→ **原文抜粋**:
▼
NJKF×CHALLENGER 7 見どころ

■第9試合
大田拓真 (新興ムエタイジム) VS TAKAYUKI (K-CRONY)

 24年も大田拓真は国内外の強豪を相手に戦いを繰り広げた。
 まず2月に“素手で闘う空手”を標榜する理心塾の笹木一磨に差を見せ判定勝ち。これまでなかったことが不思議なNJKF王座を遂に獲得し、戦いを幕開けした。
 続いて4月はONEに飛び、激闘の末に右ヒジでKO勝利を上げ35万バーツ(約150万円)のファイトボーナスを取得。6月もタフなクンクメール戦士を退け、NJKFの牙城を守った。
 このまま連勝を継続するかと思われたが、8月のONEで判定1-2の惜敗、しかし11月に再びONEで連戦に臨むと、中国の強打者ウェイ・ズーチンをテクニックで上回り判定勝ちで復活。ONEでの戦績を3勝1敗とした。
 25年第1戦は1年前に獲得したNJKF王座の防衛戦。昨年は5試合中3試合がONE、対戦相手も外国選手が4人となっており、すでに世界レベルでの活躍を見せている大田だが、今回は王者の責務を果たすための戦いとなる。
▲
→ **課題一覧**:
a: 抜粋によると、4月のONEで右ヒジによるKO勝利を挙げた大田拓真が得たファイトボーナスはいくらですか。
b: 大田拓真の試合を紹介する抜粋について、最後の文の後から続きを書いてください。
データは抜粋の内容とは関係がありません。

→ **収集データ**:
▼
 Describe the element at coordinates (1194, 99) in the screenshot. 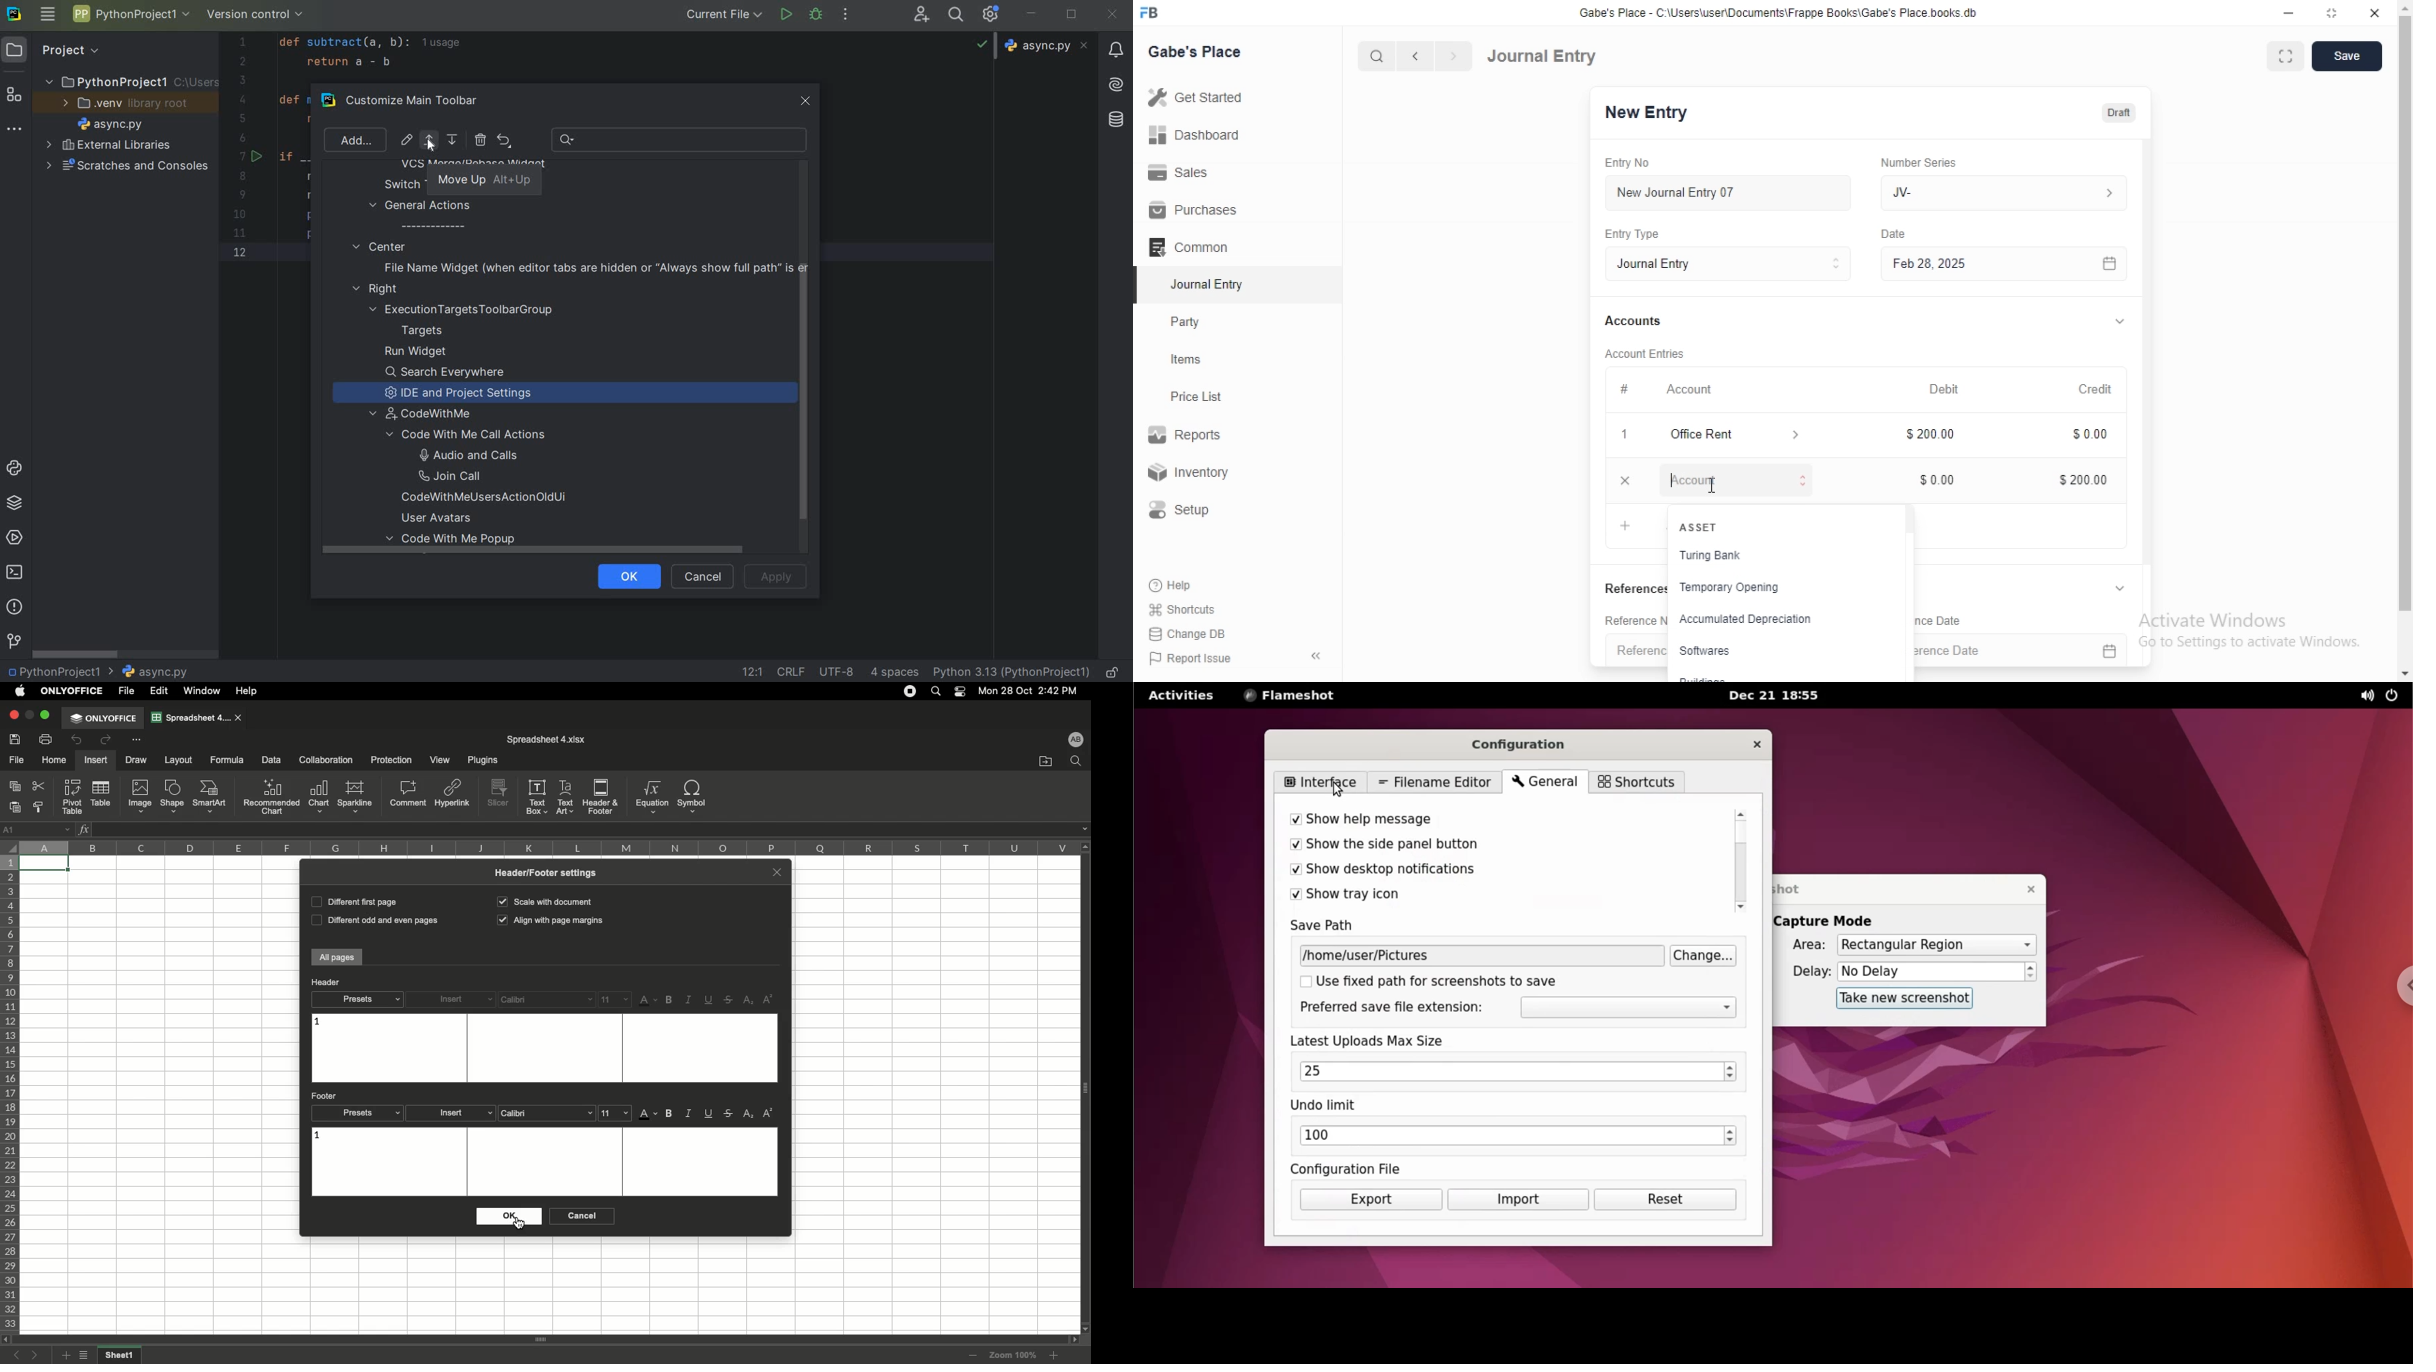

I see `Get Started` at that location.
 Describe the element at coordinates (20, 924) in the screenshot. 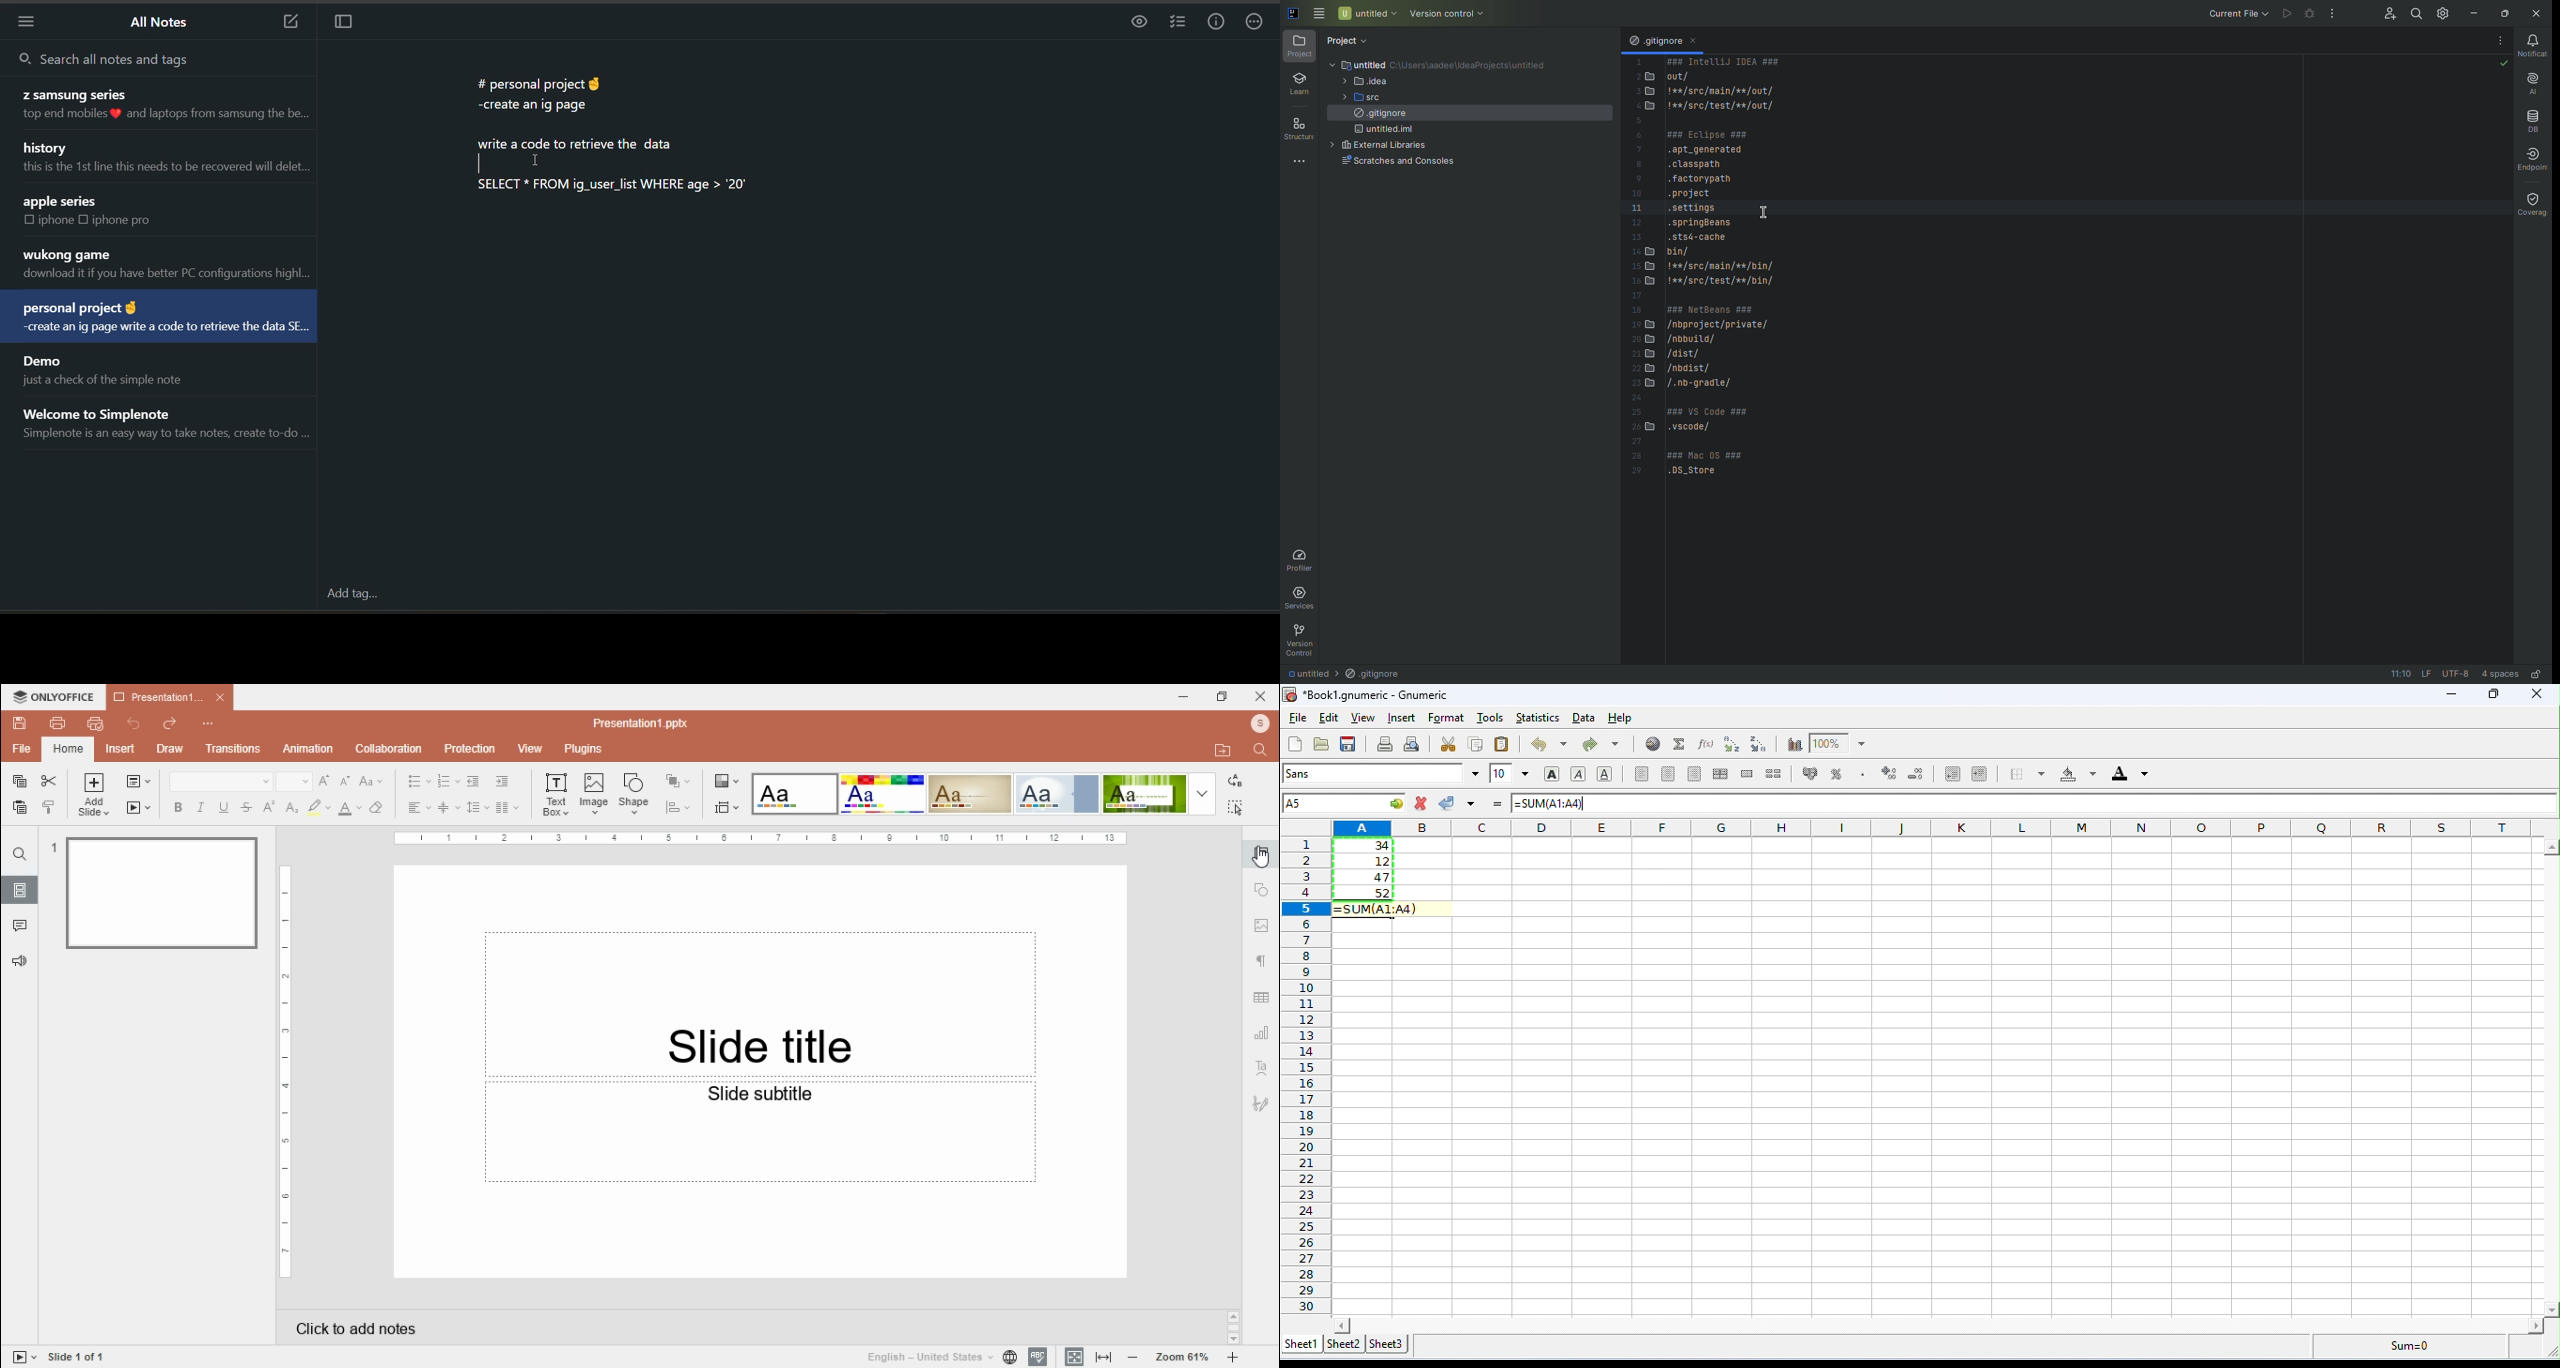

I see `comments` at that location.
▲
→ **課題の解答**:
a: 35万バーツ(約150万円)です。

b:
 対するTAKAYUKIは元NJKFスーパーバンタム級王者で、長いリーチを武器に2階級制覇を目指し大田に挑む。
 昨年10月、敵地・大阪で挑戦者決定戦に臨んだTAKAYUKIは2年負けなしであった坂本直樹(NJKF道場373)を振り切り判定勝ち。パンチを中心にミドル、前蹴りで大田を懐に入れない戦いが貫けるかが鍵となる。
 激闘派に変貌し、海外勢を真っ向勝負の果てに退けている大田。王者の強さと風格を見せるか。TAKAYUKIが勝てば25年年明けからNJKFを波乱が襲う。

■第8試合
吉田凜汰朗 (VERTEX) VS 健太 (E.S.G)

 赤コーナーで王者として迎え撃つ吉田と青コーナーから挑む健太、両者は2年前の4月、コーナーを逆にして対戦。キャリアと技量差を見せ健太が判定勝利した。
 この敗北で3連敗となった吉田だが、長くトップで走る健太との対戦で精神面はもちろん、「盗めたものも多くありました」と技術面での収穫も振り返る。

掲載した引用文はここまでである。